The character La Blanche in Kate Chopin's "Désirée's Baby" is important throughout the story. The name itself is significant, as has been said, because it literally means "the white." This entire story focuses on race, so the name is meant to indicate that this slave, whose cabin is near the main house, is one who could, given the right circumstances, pass for white. This ability to pass is extremely important for Armand, whom I would argue, is aware of his mixed heritage.
In the story, La Blanche is the mother of the "little quadroon" boy fanning the baby. It is in her looking back and forth between La Blanche's boy and her own son that Désirée first becomes aware of what so many others have already noticed: her son and La Blanche's son are the same color—they are both mixed.
Hidden or mysterious identity his suggested throughout the story. Désirée is first found in the "shadow or a column" and is of unknown parentage. It is not surprising that the mixed child might be attributed to her "obscure origins." But a closer reading will reveal that it is Armand whose surroundings are secretive. The very description of L'Abri, the plantation, indicates obscurity with its "roof [that] came down steep and black like a cowl, reaching out beyond the wide galleries that encircled the yellow stuccoed house." A cowl is the hood of a monk's robe and obscures his face. This "cowl" is black and hangs over the "yellow" house like a dark secret. Note that the nursemaid, Zandrine, is also called "yellow," a color that indicates mixed heritage. So if a dark secret covers a house whose color indicates mixed race, it suggests that what is being covered is the family's mixed race.
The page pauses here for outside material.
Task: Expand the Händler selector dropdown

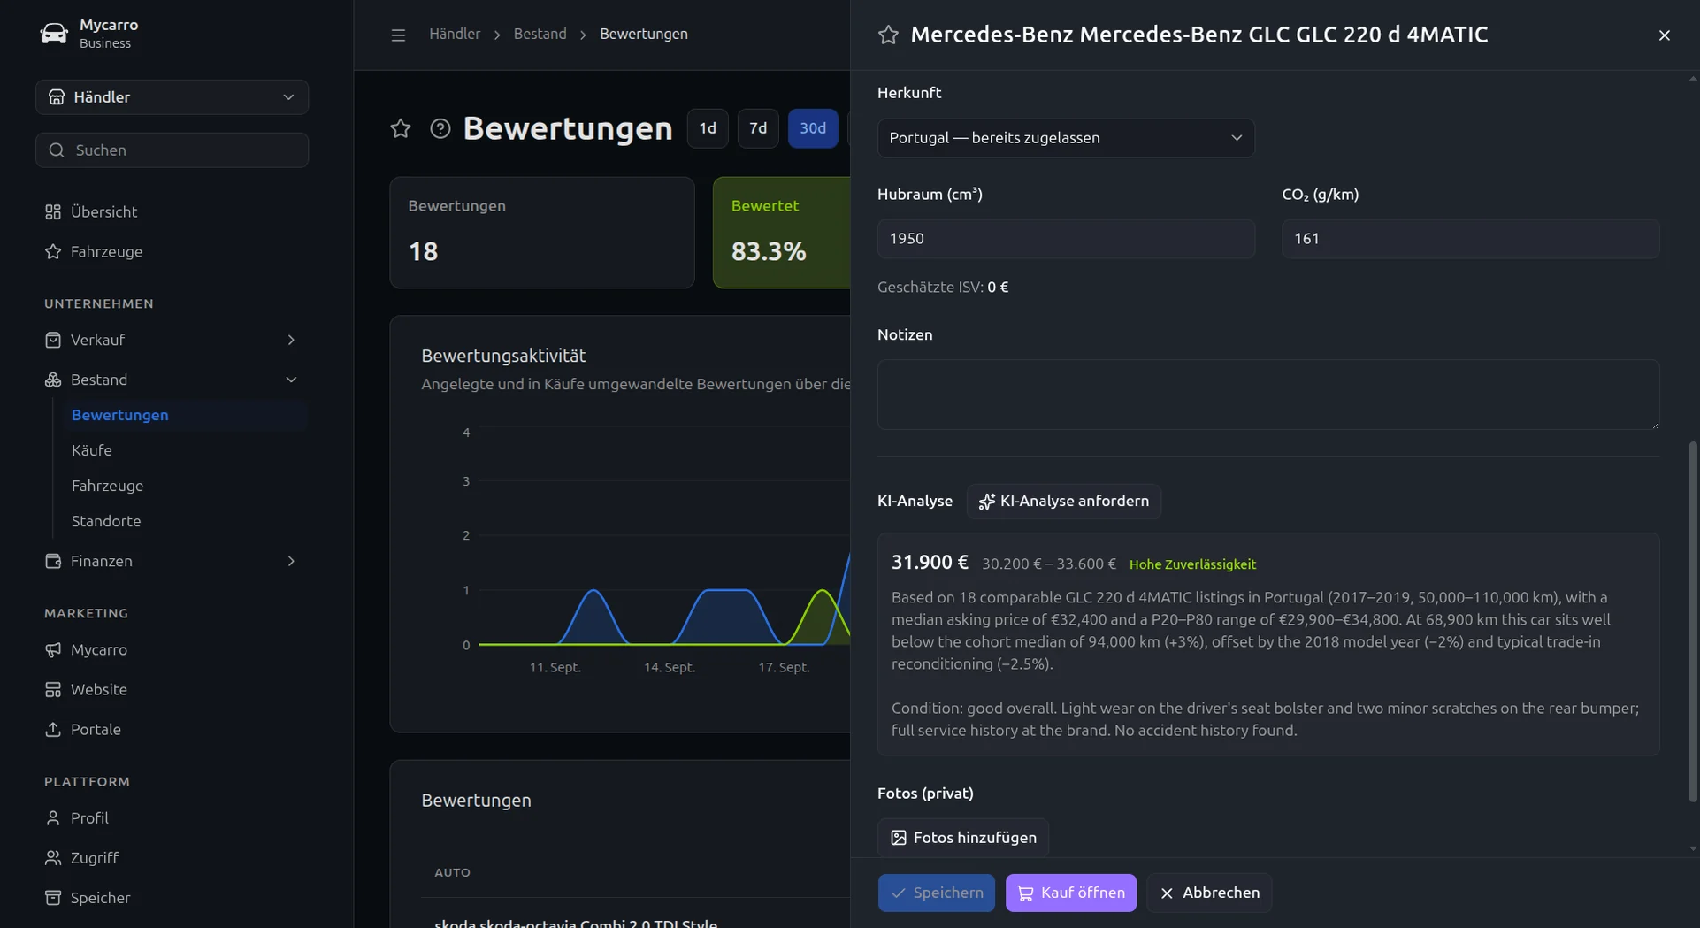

Some have argued that Armand only learned that his quadroon child was a result of his own mixed race after the presumed death of his wife and baby, but I would argue that he knew all along and was hoping for a child that was white enough to pass—a child "as white as La Blanche." This knowledge would explain his rush to marry Désirée, whose shadowy ancestry could be used as an excuse should he father a child who was "not white." He could blame his wife, who, too, was "as white as La Blanche."
The fact that La Blanche lived so conveniently close to the main house, that Armand frequented her cabin, and that she had children might suggest that Armand was her son's father. Her son, a quadroon, is darker than La Blanche. Armand, as Désirée points out when Armand accuses her of being "not white," is also darker than Désirée, who Armand retorts, is "as white as La Blanche."
La Blanche, the whitest slave, represents a person of mixed race who is white enough to pass for white. Had her heritage been unknown, like Armand's and Desiree's, she could have passed for white.
But since the child did not pass, Armand was forced to blame his wife. He was forced to burn the last remaining trace of his own heritage, the letter from his mother. I find it difficult to argue that he was unaware of this letter, which he kept in the same drawer as his letters from Désirée. I also find it difficult to argue that he, who was eight years of age when his mother passed away, was unaware of his heritage, unless, she, too, was "as white as La Blanche," belonged "the race that is cursed with the brand of slavery."